# 課題:
• 1. 本文抜粋を読み、次の問いに答えよ。答えにも同じ記号を付けること。
(a) 首長の言葉では、大地の表層にあるのは何だとされているか。
(b) 地震によって1日はどれだけ短くなったとされているか。
(c) 原子力発電所の周辺地域から立ち退きを余儀なくされたのは、どれほどの数の人々か。
• 2. 本文抜粋のうち「皆さんもおそらくご存知のように、」から「その地に戻れないかもしれません。」まで（両端の語句も含む）を、「牧場」を「果樹園」に置き換えて書き直せ。

***** 本文抜粋 *****

村上春樹氏 とネイティブアメリカン 首長の言葉より
我々は「無常(mujo)」という移ろいゆく
儚い世界に生きています。
生まれた生命はただ移ろい、やがて例外なく滅びていきます。
大きな自然の力の前では、人は無力です。
そのような儚さの認識は、
日本文化の基本的イデアのひとつになっています。
──村上春樹
我々の見ている大地は、ただの土ではない。
われらの祖先の血と肉と骨とでできている。
自然の土を見つけるには、深く掘り進まなければならない。
表層にあるのはクロー族。
この大地こそ、それはそのまま、われらの血であり
捧げられたわれらの死者たちだ。
──首長
しかしそれと同時に、滅びたものに対する敬意と、
そのような危機に満ちたあやうい世界にありながら、
それでもなお生き生きと生き続けることへの静かな決意、
そういった前向きの精神性も、
我々にはそなわっているはずです。
──村上春樹
わたし自身の体験から言う。
人はだれしも、ある種の動物や、木や、植物や、
特定の場所に心を奪われる。
その魅力にふさわしい価値ある存在になるために、
自分が惹かれるものに心をとどめ
なにを行えば一番よいかを模索する。
そのとき人は、魂が浄化される夢をみるのだ。
──首長
「すべてはただ過ぎ去っていく」という視点は、
いわばあきらめの世界観です。
人が自然の流れに逆らっても所詮は無駄だ、という考え方です。
しかし日本人はそのようなあきらめの中に、
むしろ積極的に美のあり方を見出してきました。
──村上春樹
人の手になる作品が、
多くの人に褒めそやされるとき
われらはそれをすばらしいという
だが、昼と夜のうつろい、太陽、月、夜空の星々
大地の上の季節のうつり変わり、
果物の熟れ色づくさまを見るとき
それは人智では、計り知れない、
なにものかの作品であることを
われらは、よく知らねばならない。
──首長
去る3月11日午後2時46分に
日本の東北地方を巨大な地震が襲いました。
地球の自転が僅かに速まり、
1日が100万分の1.8秒短くなるほどの規模の地震でした。
地震そのものの被害も甚大でしたが、その後、
襲ってきた津波はすさまじい爪痕を残しました。
皆さんもおそらくご存知のように、
福島で地震と津波の被害にあった6基の原子炉のうち、
少なくとも3基は、修復されないまま、
未だに周辺に放射能を撒き散らしています。
10万に及ぶ数の人々が、
原子力発電所の周辺地域から立ち退きを余儀なくされました。
畑や牧場や工場や商店街や港湾は、
無人のまま放棄されています。
そこに住んでいた人々はもう二度と、
その地に戻れないかもしれません。
何故そんなことになったのか?
理由は簡単です。「効率」です。
──村上春樹
今わしらは、別の人種とかかわり合っている。
わしらの父親たちが、
この人種の者たちに初めて出会った時には、
まだちっぽけでひ弱だった彼らも、今では大変に人数も増え、
おまけにずいぶんと横柄になっている。
まったく奇妙な話だが、
彼らは大地は耕すものという考えにとりつかれ、
所有への欲望という熱病にまで冒されている。

***** データ部分 *****

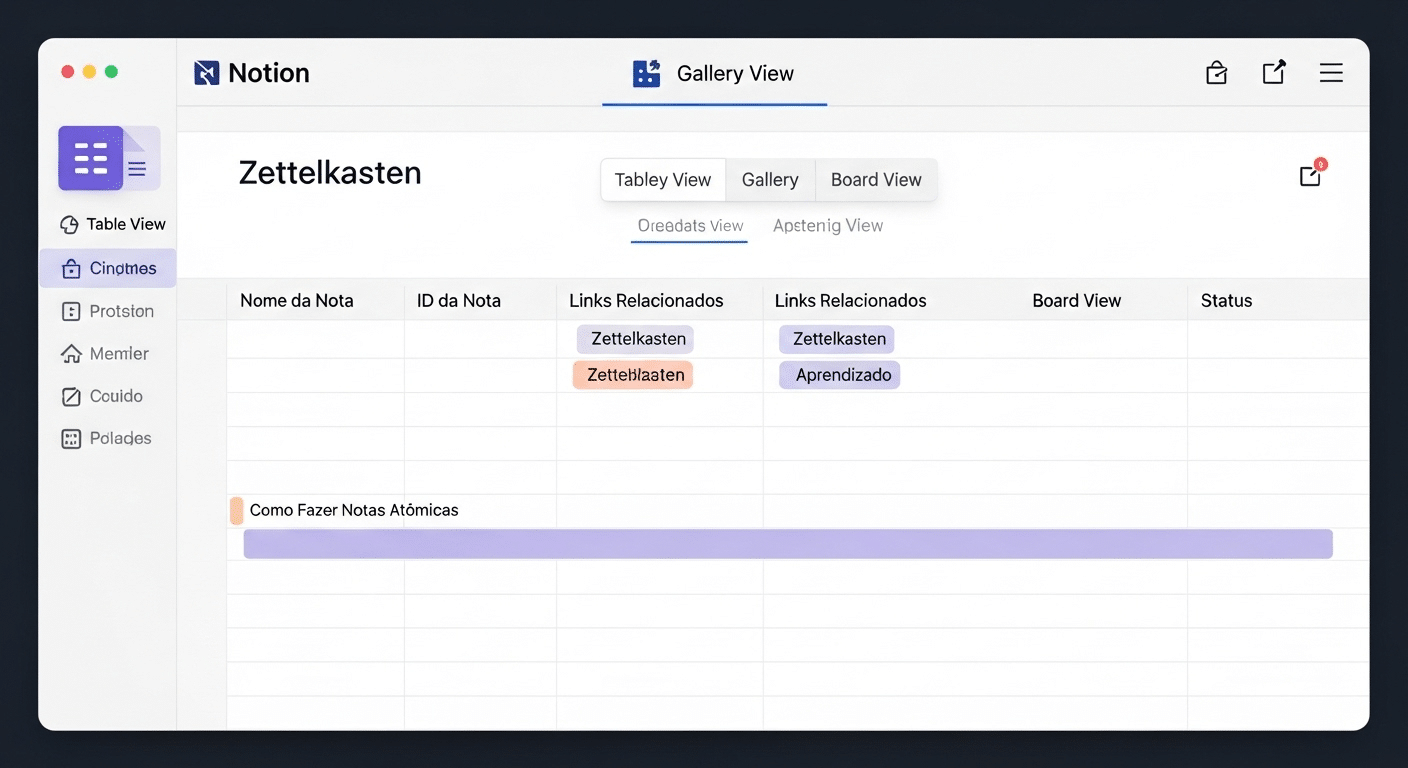Click the Couido edit icon in sidebar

*****

# 最終回答:
• 1.
(a) 大地の表層にあるのはクロー族だとされている。
(b) 1日は100万分の1.8秒短くなったとされている。
(c) 立ち退きを余儀なくされたのは、10万に及ぶ数の人々である。

• 2.
皆さんもおそらくご存知のように、
福島で地震と津波の被害にあった6基の原子炉のうち、
少なくとも3基は、修復されないまま、
未だに周辺に放射能を撒き散らしています。
10万に及ぶ数の人々が、
原子力発電所の周辺地域から立ち退きを余儀なくされました。
畑や果樹園や工場や商店街や港湾は、
無人のまま放棄されています。
そこに住んでいた人々はもう二度と、
その地に戻れないかもしれません。